### TASK
From the line containing "Image resolution: width=1574" to the end of the records, print every line exactly, both ends included, and leave out the pictures.

### AVAILABLE DATA
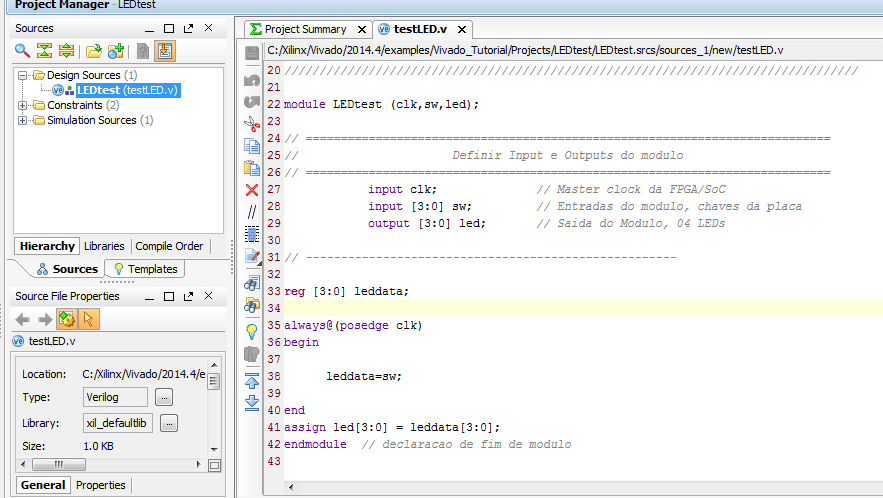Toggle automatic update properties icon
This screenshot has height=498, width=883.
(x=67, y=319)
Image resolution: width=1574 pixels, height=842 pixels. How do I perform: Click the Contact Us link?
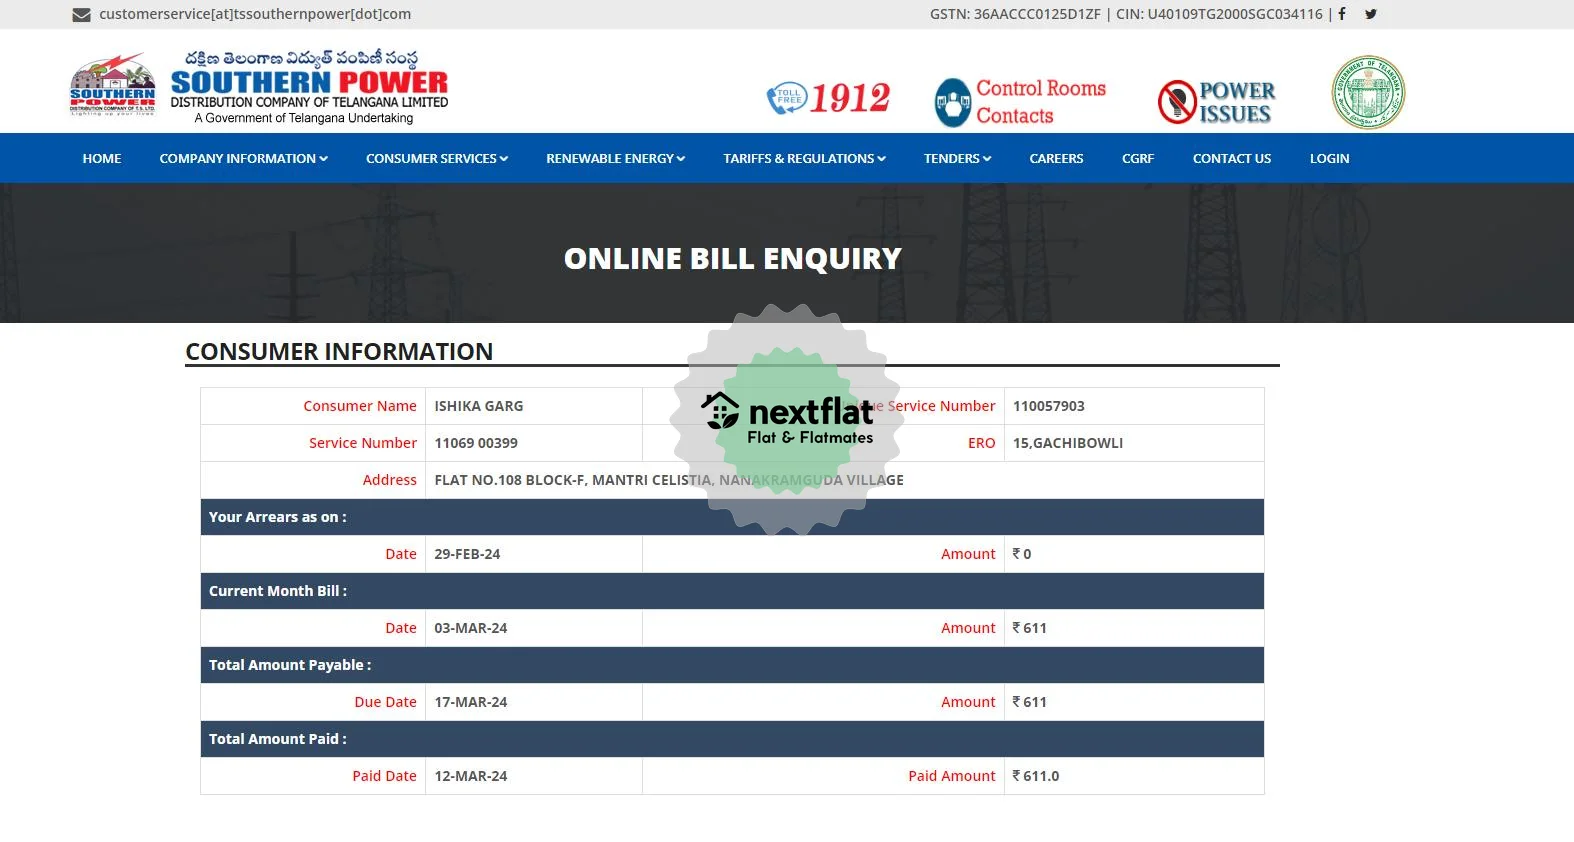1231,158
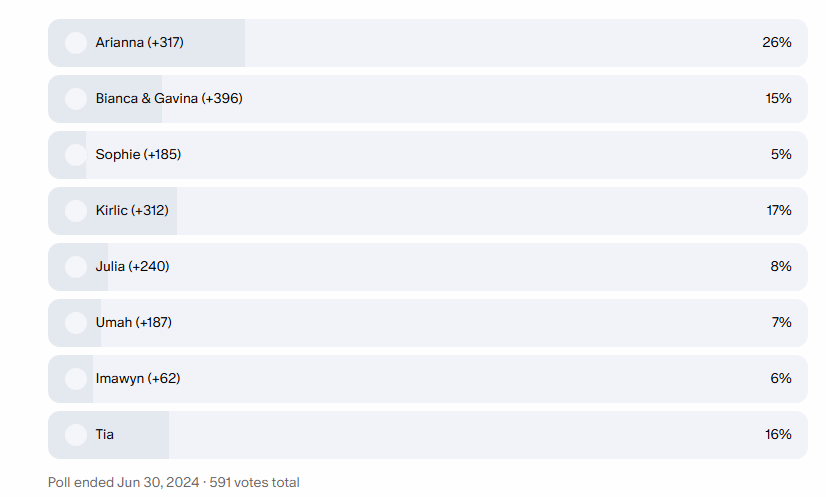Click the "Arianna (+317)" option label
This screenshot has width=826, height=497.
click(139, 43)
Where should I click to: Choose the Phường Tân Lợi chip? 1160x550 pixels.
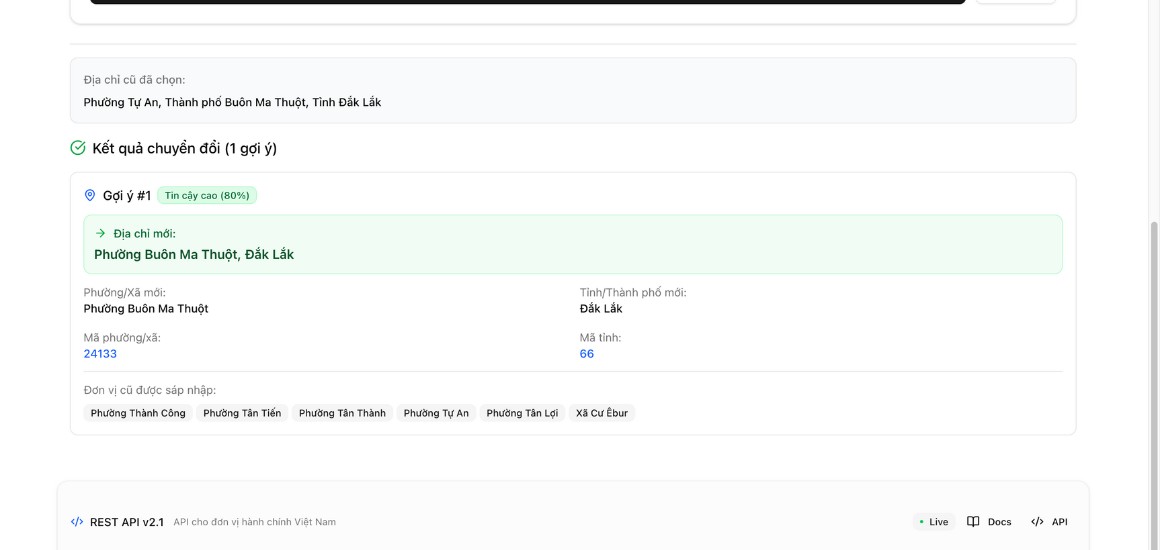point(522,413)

### OUTPUT OF THE TASK
Image resolution: width=1574 pixels, height=842 pixels. How do I perform: Click the Contact Us link?
1231,158
Click the "Arianna (+317)" option label
This screenshot has width=826, height=497.
click(139, 43)
Where should I click to: Choose the Phường Tân Lợi chip? 1160x550 pixels.
point(522,413)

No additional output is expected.